• Text provided:
----

27.5 I deal with each
counterclaim in turn.
The counterclaim
based on the implementation of the consolidation
[28] The
consolidation process was never approved and can not be implemented.
[29] There is no
agreement that complies with the provisions of
Section 2
of the
Alienation of Land Act, 68 of 1981
, in terms of which the respondent
can lay claim to the transfer of Portion 1.
[30] The respondent
did not identify any basis for this counterclaim
The counterclaim
based for compensation
[31]
This
counterclaim seems to be based on damages or the
actio
quanti minoris
.
[7]
The respondent’s counterclaim for compensation is not
quantified and no application was made to refer the matter to trial
or oral evidence for the quantification of any such claim. This is
also rather academic as the claim would have arisen by the latest
in
2004 and 2005, and would have prescribed three years later.
The counterclaim
for the erection of a new wall
[32] This
counterclaim is seems to be related to an improvement of Erf 279 but
it is not clear what the legal basis of the
claim is and where the
new wall is to be built.
The counterclaim
for payment of R250 000
[33] This
counterclaim relates to the expenditure of the respondent on the wall
surrounding Portion 1.The claim is not quantified.
The wall was
erected in 2010, long after the respondent became aware of the
incorrect boundaries and knew that subdivision and
consolidation
would be required for the respondent to become owner of Portion 1.
While it is so that the wall was erected at the
expense of the
respondent, the respondent also had the use of the wall and of the
whole of Portion 1 during the intervening thirteen
years.
[34]
The legal
basis of the claim is probably unjustified enrichment or damages. The
words of Van Heerden J in
FHP
Management (Pty) Ltd v Theron NO and Another
[8]
come to mind:
“
The
respondents have not adduced sufficient evidence to provide that the
purported expenditure has in fact been incurred - indeed,
the only
'evidence' of such expenditure is a list of expenses annexed to the
respondents' answering affidavit. In the absence of
any contractual
agreement between the parties in respect of the purported
expenses, the respondents have not provided any
evidence to show that
the alleged 'improvements' to the property were either necessary or
useful, or that such alleged improvements
have maintained or enhanced
the market value of the property (see, in this regard, Scott 'Lien'
in Joubert (ed) The Law of
South Africa vol 15 1st re-issue
(1999) in para 54 and the authorities cited by this
writer)”

----

• Supplied entries:

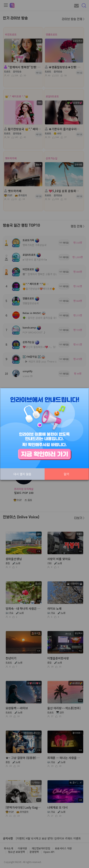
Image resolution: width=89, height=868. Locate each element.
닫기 (66, 474)
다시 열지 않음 (22, 474)
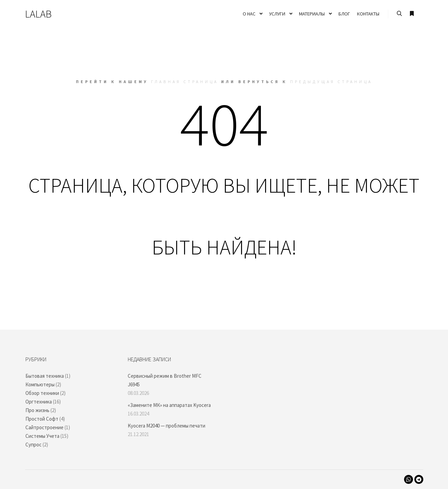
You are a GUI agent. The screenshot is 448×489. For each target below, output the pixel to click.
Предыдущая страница (331, 81)
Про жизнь (37, 410)
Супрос (33, 444)
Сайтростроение (44, 427)
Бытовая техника (45, 376)
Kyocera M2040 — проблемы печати (166, 425)
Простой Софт (42, 419)
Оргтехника (38, 401)
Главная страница (185, 81)
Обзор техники (42, 393)
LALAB (38, 14)
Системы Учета (42, 436)
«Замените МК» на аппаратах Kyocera (169, 405)
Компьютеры (40, 384)
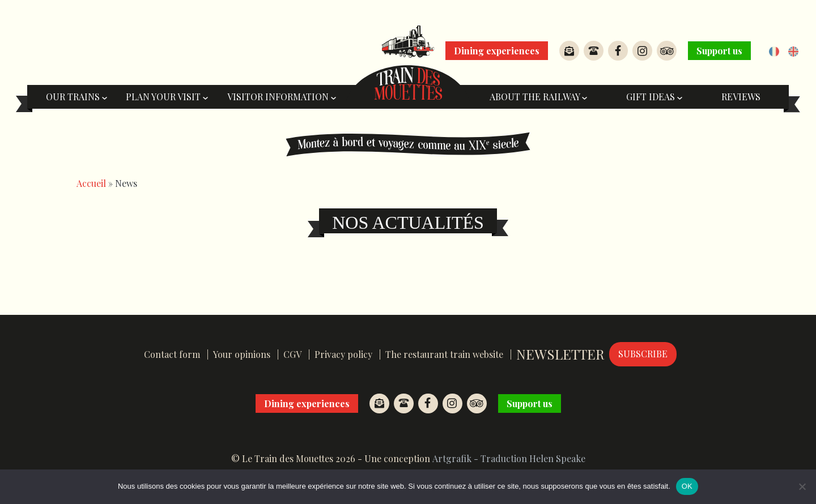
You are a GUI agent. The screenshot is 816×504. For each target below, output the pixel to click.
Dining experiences (496, 50)
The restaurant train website (444, 354)
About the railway (538, 96)
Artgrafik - (455, 458)
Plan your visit (167, 96)
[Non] (802, 486)
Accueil (91, 183)
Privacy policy (343, 354)
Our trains (76, 96)
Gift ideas (654, 96)
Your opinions (241, 354)
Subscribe (643, 353)
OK (687, 486)
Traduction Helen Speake (533, 458)
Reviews (741, 96)
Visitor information (282, 96)
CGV (292, 354)
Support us (719, 50)
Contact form (172, 354)
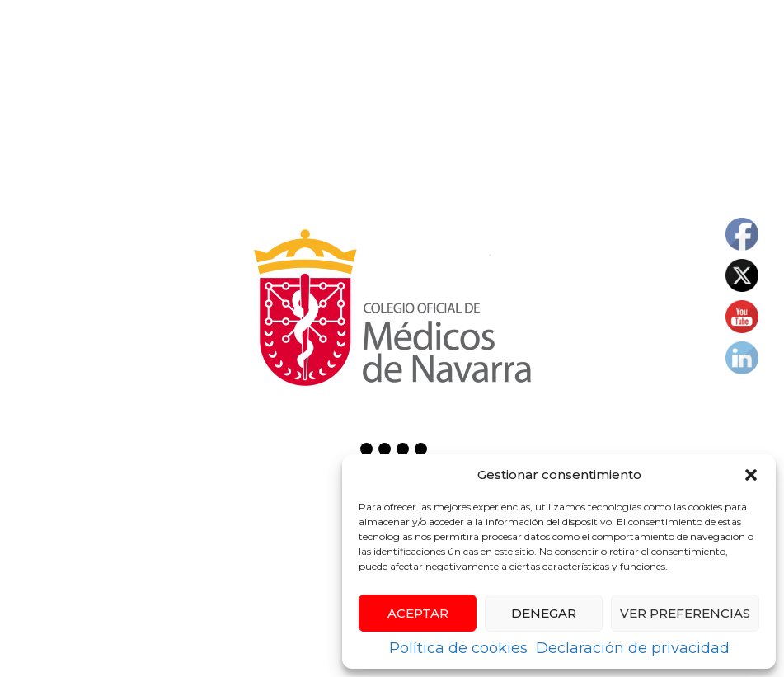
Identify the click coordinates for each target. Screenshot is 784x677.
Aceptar (418, 613)
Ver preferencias (685, 613)
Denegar (543, 613)
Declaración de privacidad (632, 648)
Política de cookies (458, 648)
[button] (751, 475)
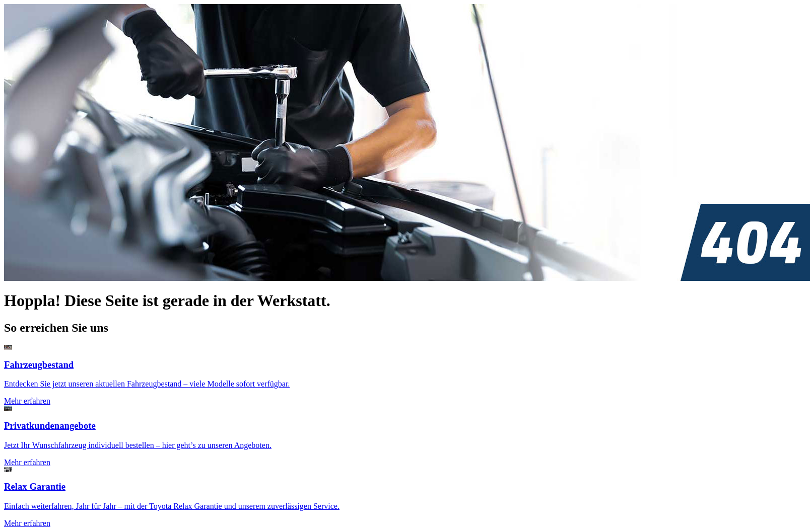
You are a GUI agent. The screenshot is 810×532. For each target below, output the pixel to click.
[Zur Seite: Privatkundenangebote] (405, 436)
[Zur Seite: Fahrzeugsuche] (405, 375)
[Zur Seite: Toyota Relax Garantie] (405, 497)
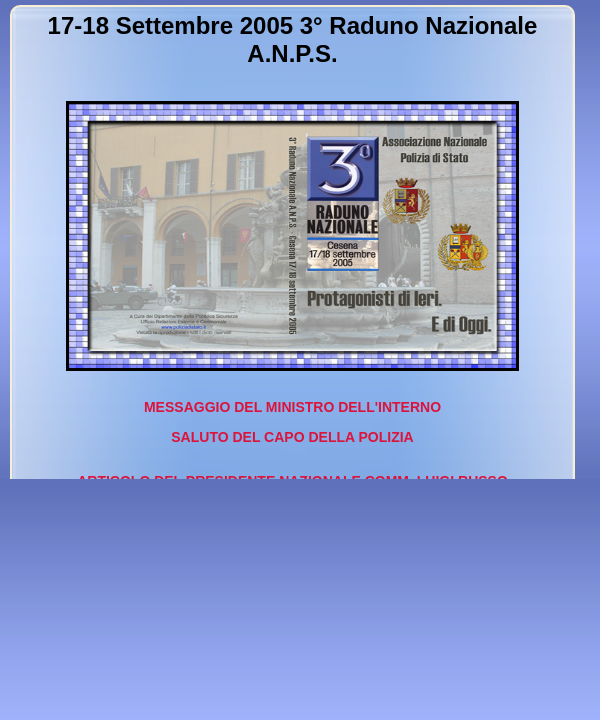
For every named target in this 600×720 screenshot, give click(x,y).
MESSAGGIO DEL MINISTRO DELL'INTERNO (292, 407)
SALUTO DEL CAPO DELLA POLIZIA (292, 437)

----

• Problems:
1. According to the judgment excerpt, in what year was the wall surrounding Portion 1 erected?
2. Render this sentence from the judgment excerpt in French: "The consolidation process was never approved and can not be implemented."
3. Pick up the judgment excerpt on the counterclaims where it stops, and continue it.
The records were drawn from a separate source.

• Answers for the exercise:
1. 2010

2. Le processus de consolidation n'a jamais été approuvé et ne peut pas être mis en œuvre.

3.
Prescription of the
respondent’s claim
[35] The
respondent’s claims arose in 2003 or 2004 (or perhaps 2010 in
respect of the wall) when the error was discovered.
Section 12(1)
to
(3) of the
Prescription Act, 68 of 1969
provides as follows:
When prescription begins
to run
(1)
Subject to the provisions of subsections (2), (3), and
(4), prescription shall commence to run as soon as the debt
is due.
(2)
If the debtor wilfully prevents the creditor from coming to know of
the existence of the debt, prescription shall
not commence
to run until the creditor becomes aware of the existence of the debt.
(3)
A debt shall not be deemed to be due until the creditor has knowledge
of the identity of the debtor and of the facts from which
the debt
arises: Provided that a creditor shall be deemed to have such
knowledge if he could have acquired it by exercising reasonable
care.
[36] On the common
cause facts the inference that any such claim was prescribed by 2008
(or perhaps 2013 in respect of the
wall) is irresistible. The
respondent argues that that prescription only started running when
the applicant launched the application
and that the damages will only
be suffered in the future.
[37]
There is no
merit in this submission. The respondent knew in 2004 that the
property transferred to it albeit in extent 2 791m²
as
reflected in the deed of transfer, was smaller than envisaged by both
parties when the boundaries were pointed out. At that
point in time
the respondent had the facts at its disposal to claim damages or a
reduction in purchase price. Facts not at its
disposal could have
been acquired by exercising reasonable care.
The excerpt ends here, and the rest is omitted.